やっぱり名前先輩のこと好きだなあ、と再認識。
だってもう心臓ばっくばくだし。
あ、もしかして聴こえてんのかな。


「名前先輩。聴こえます?」
「何が?」
「……や、なんでもないっス」
「なによー。おかしな赤也」


くすくす笑う名前先輩が、やっぱりどう考えても大好きで。
余計に心拍数も増した気がするけど。
名前先輩にはこの鼓動は隠したくなった。
…だってガキっぽいって思われそうだし。


「……赤也って、好きな人いる?」


突然ぽつ、と小さく落ちてきた言葉に足が止まる。
好きな、人。
そりゃあ、


「…名前先輩が好きっス」
「それは……。きっと、あたしが年上だからだよ。
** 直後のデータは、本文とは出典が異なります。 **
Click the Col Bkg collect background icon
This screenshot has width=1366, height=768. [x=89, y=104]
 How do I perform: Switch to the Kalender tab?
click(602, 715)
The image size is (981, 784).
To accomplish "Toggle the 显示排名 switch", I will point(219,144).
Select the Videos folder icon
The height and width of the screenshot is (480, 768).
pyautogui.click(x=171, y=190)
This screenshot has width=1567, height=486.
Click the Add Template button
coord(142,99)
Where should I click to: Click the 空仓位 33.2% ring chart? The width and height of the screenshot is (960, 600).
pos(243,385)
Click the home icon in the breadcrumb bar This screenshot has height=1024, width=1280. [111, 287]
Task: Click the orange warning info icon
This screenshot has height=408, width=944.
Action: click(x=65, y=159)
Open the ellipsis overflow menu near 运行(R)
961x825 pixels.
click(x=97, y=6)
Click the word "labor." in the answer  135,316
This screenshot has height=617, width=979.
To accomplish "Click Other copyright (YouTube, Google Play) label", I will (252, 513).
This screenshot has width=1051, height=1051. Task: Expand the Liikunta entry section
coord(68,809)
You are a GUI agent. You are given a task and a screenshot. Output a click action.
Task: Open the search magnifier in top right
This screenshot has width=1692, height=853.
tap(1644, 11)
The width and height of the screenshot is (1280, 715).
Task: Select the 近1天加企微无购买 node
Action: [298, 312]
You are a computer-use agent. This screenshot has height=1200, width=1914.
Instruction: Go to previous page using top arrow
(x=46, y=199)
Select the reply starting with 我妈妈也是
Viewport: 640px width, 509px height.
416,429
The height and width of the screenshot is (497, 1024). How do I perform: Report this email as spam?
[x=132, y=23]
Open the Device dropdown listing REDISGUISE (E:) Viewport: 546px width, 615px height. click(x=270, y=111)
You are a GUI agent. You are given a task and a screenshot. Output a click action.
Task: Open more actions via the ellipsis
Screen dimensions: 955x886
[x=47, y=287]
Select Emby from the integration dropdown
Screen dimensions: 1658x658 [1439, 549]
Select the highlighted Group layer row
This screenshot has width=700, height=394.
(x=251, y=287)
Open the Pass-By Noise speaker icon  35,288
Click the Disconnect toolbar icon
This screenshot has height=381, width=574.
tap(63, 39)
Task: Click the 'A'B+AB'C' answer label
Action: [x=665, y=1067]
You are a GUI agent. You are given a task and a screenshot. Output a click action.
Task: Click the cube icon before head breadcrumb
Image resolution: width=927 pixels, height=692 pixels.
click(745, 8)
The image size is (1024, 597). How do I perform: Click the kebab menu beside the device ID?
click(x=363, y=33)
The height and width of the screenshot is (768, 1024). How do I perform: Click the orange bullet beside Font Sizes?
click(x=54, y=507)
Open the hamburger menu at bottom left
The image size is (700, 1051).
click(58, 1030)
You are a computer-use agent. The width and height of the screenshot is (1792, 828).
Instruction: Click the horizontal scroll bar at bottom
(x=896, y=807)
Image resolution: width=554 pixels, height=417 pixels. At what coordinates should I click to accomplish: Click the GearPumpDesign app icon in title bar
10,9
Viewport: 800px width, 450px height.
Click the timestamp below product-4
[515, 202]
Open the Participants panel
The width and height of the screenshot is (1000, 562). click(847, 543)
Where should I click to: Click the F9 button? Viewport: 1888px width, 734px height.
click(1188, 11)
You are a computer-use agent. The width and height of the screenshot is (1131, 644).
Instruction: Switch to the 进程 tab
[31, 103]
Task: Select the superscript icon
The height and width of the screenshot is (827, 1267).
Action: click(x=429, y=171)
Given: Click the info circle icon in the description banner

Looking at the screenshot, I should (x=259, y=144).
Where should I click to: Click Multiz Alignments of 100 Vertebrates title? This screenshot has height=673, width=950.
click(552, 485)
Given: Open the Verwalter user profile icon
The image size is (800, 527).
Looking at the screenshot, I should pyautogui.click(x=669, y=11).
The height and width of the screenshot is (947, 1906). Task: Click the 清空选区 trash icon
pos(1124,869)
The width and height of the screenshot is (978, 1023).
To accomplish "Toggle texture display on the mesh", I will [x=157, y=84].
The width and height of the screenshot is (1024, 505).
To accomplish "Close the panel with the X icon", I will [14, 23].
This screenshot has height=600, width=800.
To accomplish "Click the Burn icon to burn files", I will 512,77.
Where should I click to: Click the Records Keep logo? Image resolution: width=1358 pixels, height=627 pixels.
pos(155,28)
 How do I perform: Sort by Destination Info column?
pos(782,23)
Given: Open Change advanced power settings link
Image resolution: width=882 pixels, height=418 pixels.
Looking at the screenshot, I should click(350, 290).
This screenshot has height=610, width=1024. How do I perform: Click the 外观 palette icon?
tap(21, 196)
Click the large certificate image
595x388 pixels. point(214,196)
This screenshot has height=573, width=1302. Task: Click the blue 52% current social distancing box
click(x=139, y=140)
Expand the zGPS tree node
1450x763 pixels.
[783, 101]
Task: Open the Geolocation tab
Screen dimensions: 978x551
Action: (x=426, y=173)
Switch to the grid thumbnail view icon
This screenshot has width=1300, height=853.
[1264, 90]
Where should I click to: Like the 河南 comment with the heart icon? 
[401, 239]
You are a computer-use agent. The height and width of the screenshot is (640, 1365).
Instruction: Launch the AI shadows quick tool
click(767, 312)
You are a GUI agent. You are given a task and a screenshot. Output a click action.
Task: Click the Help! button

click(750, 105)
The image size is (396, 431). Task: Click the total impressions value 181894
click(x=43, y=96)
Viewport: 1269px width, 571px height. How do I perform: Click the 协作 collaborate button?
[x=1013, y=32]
憧れ、みたいな、」
「っ俺は!名前先輩が好きなんですよ!アンタが年上だからとかじゃねぇ!名前先輩のこと自体が好きだって言ってんの!なんで判ってくんねぇんだよ!」


次々と口から飛び出した想い。
ああもうこんなつもりじゃなかったのに!
頭ん中がぐちゃぐちゃになって、部室へと逃げるように走り出す。
……すっげーかっこわる…!



憧憬だと決めつけた


部活に出れば、名前先輩は普通に接してくれた。
…………てこともなく、俺を意識してるのは明らかだった。